Log into the spam panel as domain admin and select "Manage e-mail users" under "Web interface user". In this view you can find the option "LDAP authentication". You must add the following values there:
- Authentication mode: Select the "AD" mode when using ActiveDirectoy (e.g. Exchange). Use the "LDAP" mode with a simple LDAP (e.g. Zimbra or OpenLDAP)
- Domain Controller: The host name and port (optional) of your LDAP server must be added here. If your LDAP controller can be reached at ldap.example.de and uses port 389 (unsecured) or port 636 (secured via TLS), then the value to be entered must be "ldap.example.de:636".
- Security protocol: If you want to use a secure connection for LDAP authentication, select either TLS or SSL here.
- Bind DN: This should be the starting point of the DNs, which contains all users of your domain and no foreign users. If the DN of the user is "CN=test,CN=users,DC=exchange,DC=example,DC=de", then the value of the field " CN=Users,DC=exchange,DC=example,DC=de" should be.
- Basic search: An LDAP attribute that uniquely identifies a user should be used here.
- If the user is e.g. "email@example.com", then there is an LDAP attribute which is "sAMAccountName: test". The correct value of the basic search is then sAMAccountName.
- If there is no such attribute available, but there is one that also uses the domain, you can also append the domain name (e.g. userPrincipalName: firstname.lastname@example.org)
- Other possible values include sAMAccountName, CN, UID
Once LDAP is set up, the credentials are automatically verified by us the first time an email user attempts to connect.
What are the requirements for using LDAP synchronization?
- All fields must be filled correctly in the LDAP settings.
- Your LDAP server must allow registration with the e-mail address in the following format: email@example.com.
- An LDAP attribute must be used that uniquely identifies the user with or without specifying a domain.
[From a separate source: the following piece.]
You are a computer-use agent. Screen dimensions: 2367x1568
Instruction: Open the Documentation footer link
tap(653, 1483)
For example, sAMAccountName= test or userPrincipalName= firstname.lastname@example.org
- Users' email addresses can be different from the current LDAP user. In these cases, however, the user must continue to use the logon data of the LDAP user and not that of the e-mail address.
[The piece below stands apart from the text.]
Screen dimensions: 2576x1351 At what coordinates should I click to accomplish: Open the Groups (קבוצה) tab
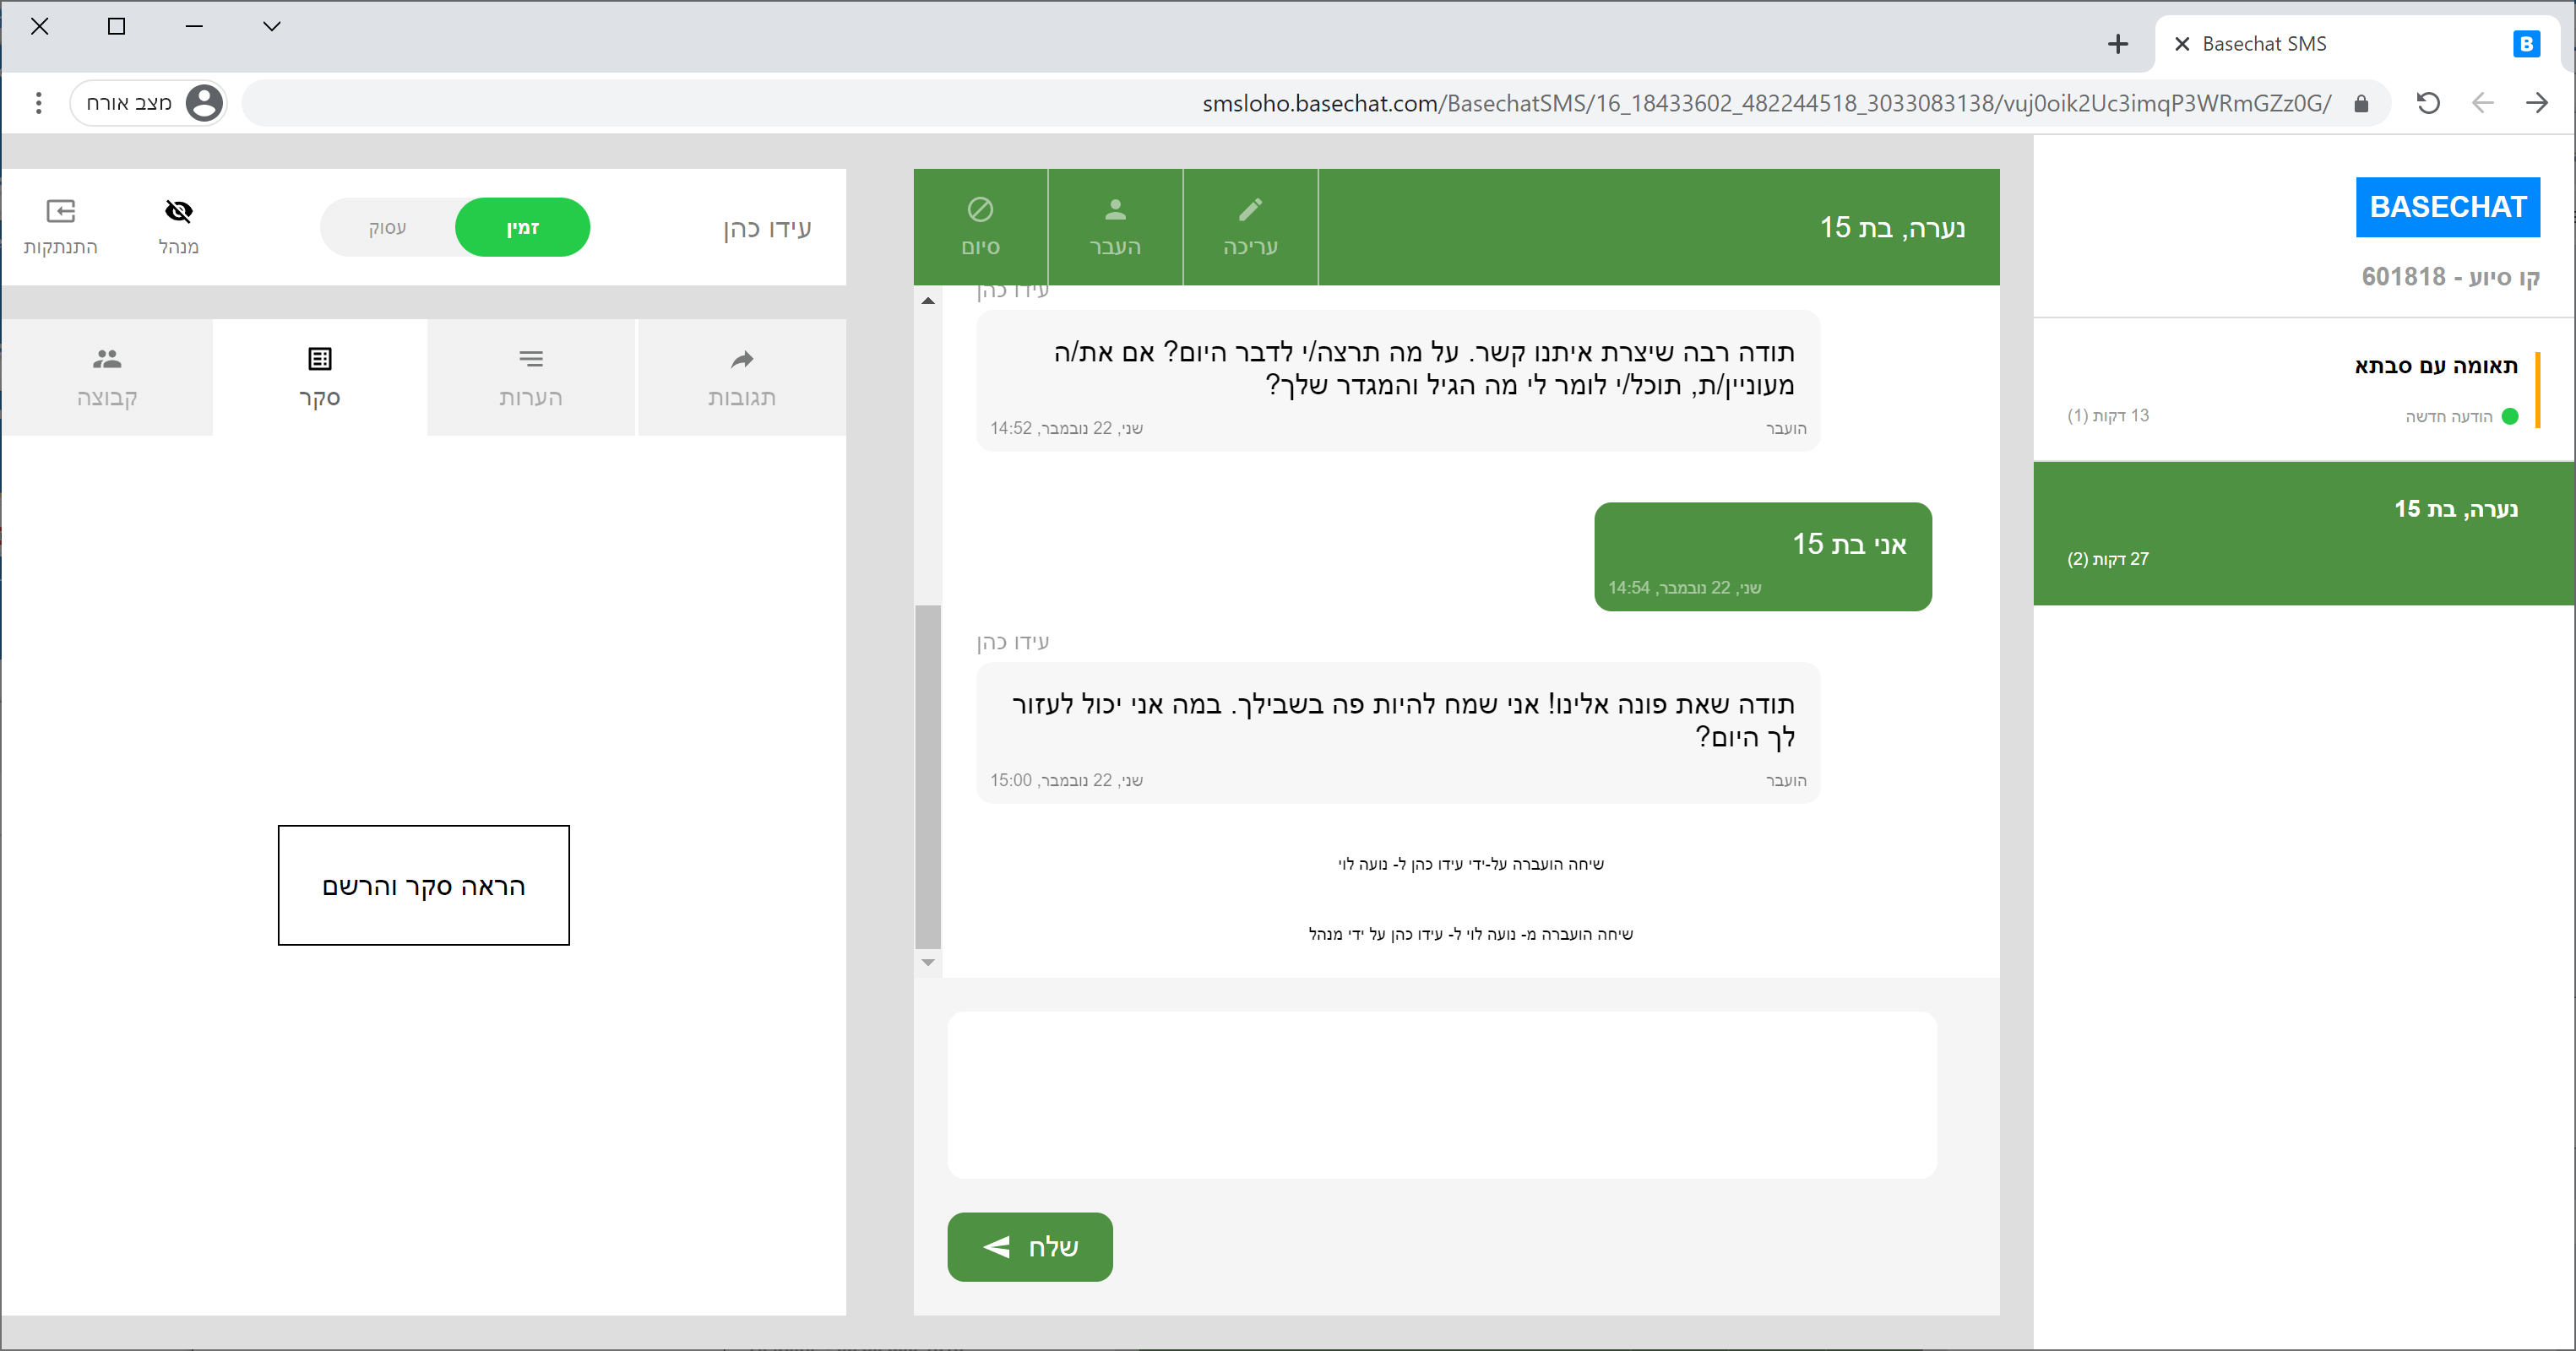[x=107, y=378]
- The users must have the mail LDAP attribute.
Single sign-on alternatives:
- If you have the LDAP user names and passwords and you want to provide a new mailbox, you can synchronize the logins with the API or simply forward the details via API.
- EuropeanMX has a feature to automatically activate reporting for a new recipient and send the user a welcome message by email with the required credentials. By activating this function, all valid users of your domain are automatically added to the "Periodic User Report" overview. Subsequently, the user receives a daily or weekly e-mail with a summary of the received spam messages of his e-mail address. Furthermore, as soon as the first spam message is detected, a welcome message is sent to the user to inform him about the activation of his personal quarantine. In addition, the message contains a login link with which he can log in directly to the spam panel. With the first login, the user is added to the "Manage e-mail users" list.
LDAP User Verification:
To avoid the need for data duplication, EuropeanMX uses advanced SMTP-based recipient verification calls. Your SMTP server does the local LDAP search to ensure that our system always processes the emails for your mailboxes correctly. To protect your SMTP and LDAP servers from flooding with queries, we have added an advanced dictionary attack handling to our system. This system is fully automatic, no access data from our side is required.